Perk #1: Emancipation/Citizenship
The Reconstruction era began with an overdue political and human rights move – freeing the enslaved and outlawing chattel slavery. What came next inspired a brief new wave of hope.
Perk #2: Political Representation
According to History.com, “during Reconstruction, some 2,000 African Americans held public office, from the local level all the way up to the U.S. Senate, though they never achieved representation in government proportionate to their numbers.” We finally gained a voice in the political affairs of this nation and have yet to look back – despite suppression by white supremacists.
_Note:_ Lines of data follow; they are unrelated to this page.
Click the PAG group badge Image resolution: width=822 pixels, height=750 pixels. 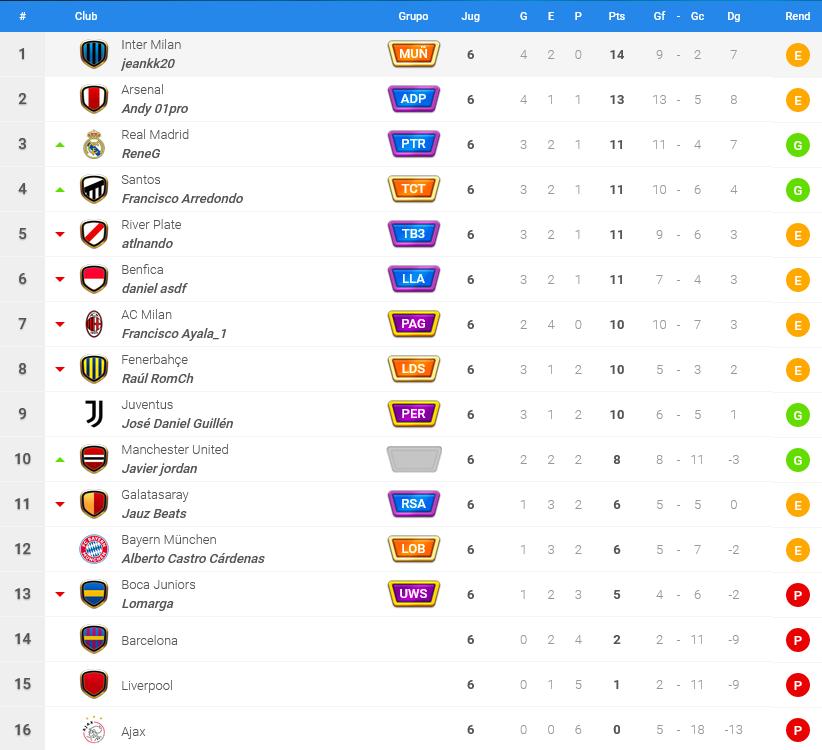[x=414, y=324]
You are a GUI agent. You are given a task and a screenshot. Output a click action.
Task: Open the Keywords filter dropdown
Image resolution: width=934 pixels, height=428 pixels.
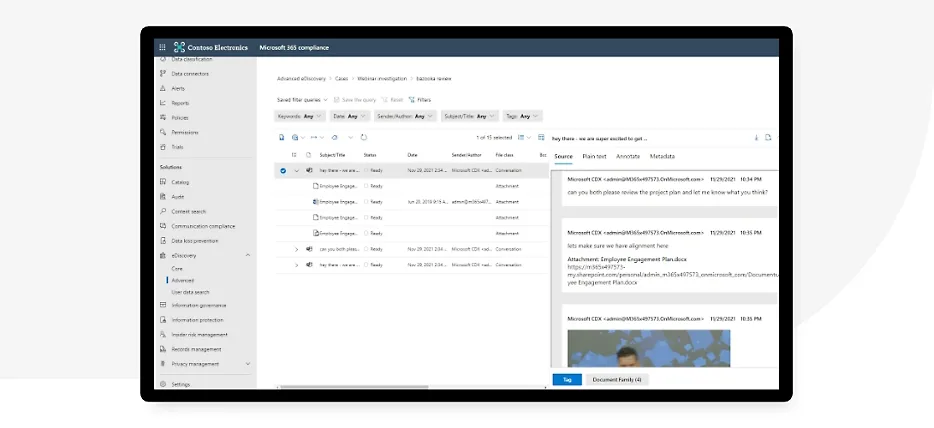coord(300,116)
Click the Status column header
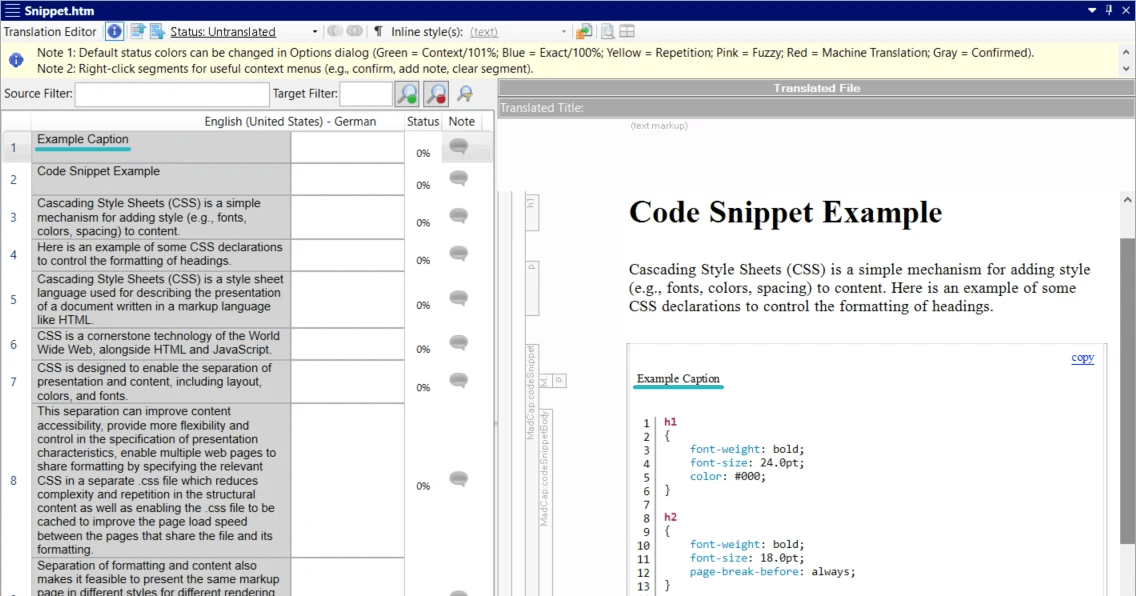 tap(423, 121)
Perk #3: The Freedmen's Bureau
Established in 1865, the Freedmen’s Bureau gave food and clothing to formerly enslaved persons, ran hospitals, established schools, helped locate family members, provided jobs, offered legal representation, investigated racially motivated conflicts, settled freedmen on abandoned or confiscated lands, and worked with Black soldiers, sailors, and their heirs to secure back pay, bounty payments, and more.
Perk #4: Land Ownership
Many former Confederate lands were sold at auction, often to Black farmers. The Confiscation Acts allowed the Union to seize and redistribute Confederate-owned land – unfortunately, Abraham Lincoln refused to fully enforce them.
The Reconstruction era gave Black people long-overdue economic justice – which is why it was so threatening to white supremacy and led to waves of violent retaliation that still haven’t fully ended.